Mississippi Highway 50 (MS 50) is a state highway in Mississippi. It generally follows an east/west track for 60 mi and runs from MS 9 in Walthall, Mississippi, east to the Alabama state line east of Columbus. MS 50 serves the following Mississippi counties: Lowndes, Clay, and Webster.

==Route description==
MS 50 begins in the North Central Hills region (part of the Appalachian Foothills) in Webster County at an intersection with MS 9 in the village of Walthall. It heads east as a two-lane highway through downtown, where it has an intersection with MS 784 (Main Street), before leaving Walthall and continuing east through rural areas for a few miles to an intersection with Clarkson Road and N Sappa Road, where state maintenance ends and the road winds its way east through remote wooded areas as Old Highway 50 and Avent Road (parts of which are unpaved dirt road). The county road passes through the community of Clarkson, where it briefly turns right onto Clarkson road, before turning left onto Abbott Road for half a mile, and then turning left onto Cole Road and leaving the community. Cole Road passes through a mix of farmland and woodlands for the next several miles, where it becomes paved as well as becoming Jackson Road, before coming to an intersection with Old Cumberland Road (CR 167). Here MS 50, as well as state maintenance, restarts and heads along Old Cumberland Road to cross under the Natchez Trace Parkway and enter the community of Cumberland. MS 50 passes straight down the center of the community, where it has an intersection with MS 765 (Natchez Trace Road, a connector to the parkway), before leaving Cumberland and coming to an intersection with MS 15. MS 50 becomes concurrent with MS 15 and they head south through woodlands for several miles before MS 50 splits off and continues east to cross into Clay County.

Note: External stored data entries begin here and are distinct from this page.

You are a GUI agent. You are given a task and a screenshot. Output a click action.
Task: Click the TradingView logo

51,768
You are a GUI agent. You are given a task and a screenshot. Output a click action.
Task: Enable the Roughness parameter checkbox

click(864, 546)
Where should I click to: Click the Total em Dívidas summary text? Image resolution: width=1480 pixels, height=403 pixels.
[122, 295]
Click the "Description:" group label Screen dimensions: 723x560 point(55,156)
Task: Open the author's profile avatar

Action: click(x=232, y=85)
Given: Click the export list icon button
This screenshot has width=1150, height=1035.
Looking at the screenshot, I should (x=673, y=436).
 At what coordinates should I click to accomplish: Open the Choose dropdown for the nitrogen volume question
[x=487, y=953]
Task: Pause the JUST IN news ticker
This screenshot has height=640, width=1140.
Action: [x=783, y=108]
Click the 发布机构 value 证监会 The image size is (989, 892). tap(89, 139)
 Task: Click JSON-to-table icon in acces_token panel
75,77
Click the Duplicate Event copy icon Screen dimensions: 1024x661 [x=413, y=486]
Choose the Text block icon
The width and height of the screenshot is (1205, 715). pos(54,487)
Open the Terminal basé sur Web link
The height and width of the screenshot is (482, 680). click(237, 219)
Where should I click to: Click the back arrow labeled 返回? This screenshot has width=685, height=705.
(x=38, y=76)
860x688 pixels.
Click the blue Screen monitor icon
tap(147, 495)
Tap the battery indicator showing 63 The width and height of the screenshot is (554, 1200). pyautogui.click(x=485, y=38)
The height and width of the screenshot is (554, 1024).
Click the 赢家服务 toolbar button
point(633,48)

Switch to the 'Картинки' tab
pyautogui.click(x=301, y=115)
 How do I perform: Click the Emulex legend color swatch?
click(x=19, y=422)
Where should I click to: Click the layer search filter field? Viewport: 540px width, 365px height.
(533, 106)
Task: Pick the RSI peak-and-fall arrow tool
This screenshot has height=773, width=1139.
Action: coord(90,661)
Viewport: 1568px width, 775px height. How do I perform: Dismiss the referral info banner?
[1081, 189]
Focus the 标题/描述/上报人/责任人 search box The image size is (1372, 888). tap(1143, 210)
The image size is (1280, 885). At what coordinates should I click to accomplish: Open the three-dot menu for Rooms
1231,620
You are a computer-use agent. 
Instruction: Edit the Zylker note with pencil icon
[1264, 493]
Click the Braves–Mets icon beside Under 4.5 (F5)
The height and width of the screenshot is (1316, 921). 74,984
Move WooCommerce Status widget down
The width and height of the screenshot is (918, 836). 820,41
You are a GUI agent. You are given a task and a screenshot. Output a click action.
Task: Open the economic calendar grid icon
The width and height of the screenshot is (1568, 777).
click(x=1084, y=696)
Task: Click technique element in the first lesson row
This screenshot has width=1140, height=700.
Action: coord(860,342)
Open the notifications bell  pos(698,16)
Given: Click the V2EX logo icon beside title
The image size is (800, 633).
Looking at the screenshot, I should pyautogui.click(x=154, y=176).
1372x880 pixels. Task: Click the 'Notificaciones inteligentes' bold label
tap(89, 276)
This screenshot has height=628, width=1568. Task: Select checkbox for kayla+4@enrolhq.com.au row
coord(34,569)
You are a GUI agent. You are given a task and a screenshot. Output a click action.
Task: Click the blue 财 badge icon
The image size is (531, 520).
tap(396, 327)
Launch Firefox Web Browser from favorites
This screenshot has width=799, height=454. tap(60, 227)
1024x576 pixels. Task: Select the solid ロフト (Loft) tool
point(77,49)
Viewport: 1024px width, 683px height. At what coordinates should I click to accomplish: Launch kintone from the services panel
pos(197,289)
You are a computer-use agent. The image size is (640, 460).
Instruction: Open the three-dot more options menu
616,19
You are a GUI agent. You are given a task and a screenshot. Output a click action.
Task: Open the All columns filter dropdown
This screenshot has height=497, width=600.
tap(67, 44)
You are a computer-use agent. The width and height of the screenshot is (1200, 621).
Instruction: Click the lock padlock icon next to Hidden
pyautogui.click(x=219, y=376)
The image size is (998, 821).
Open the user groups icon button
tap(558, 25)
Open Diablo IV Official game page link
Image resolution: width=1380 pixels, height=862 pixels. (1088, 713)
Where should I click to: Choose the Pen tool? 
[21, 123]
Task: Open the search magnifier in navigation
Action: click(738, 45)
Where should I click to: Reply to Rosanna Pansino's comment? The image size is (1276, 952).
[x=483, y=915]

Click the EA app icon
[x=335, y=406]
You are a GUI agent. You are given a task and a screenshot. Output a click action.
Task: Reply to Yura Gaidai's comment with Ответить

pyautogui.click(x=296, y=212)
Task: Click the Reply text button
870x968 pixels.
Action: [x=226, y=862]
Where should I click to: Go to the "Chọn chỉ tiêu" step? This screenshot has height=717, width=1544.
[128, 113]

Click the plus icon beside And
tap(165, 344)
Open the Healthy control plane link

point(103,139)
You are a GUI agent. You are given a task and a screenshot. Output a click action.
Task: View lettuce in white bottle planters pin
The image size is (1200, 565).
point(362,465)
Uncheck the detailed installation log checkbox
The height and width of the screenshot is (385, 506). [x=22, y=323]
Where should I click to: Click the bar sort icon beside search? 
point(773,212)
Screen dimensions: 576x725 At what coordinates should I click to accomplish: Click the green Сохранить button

MS 50 now enters the Golden Triangle region and it passes through the community of Pheba, where it has an intersection with MS 389. The highway travels through the community of Cedar Bluff before having intersections with both MS 46 and MS 47 and entering the West Point city limits. MS 50 passes through some neighborhoods before having an intersection with US 45 Alternate/MS 25 and passing straight through downtown along Main Street. The highway now passes through more neighborhoods before leaving West Point and traveling east-southeast through farmland for several miles to the community of Waverly, where it crosses a bridge over the Tombigbee River (Tennessee Tombigbee Waterway) into Lowndes County.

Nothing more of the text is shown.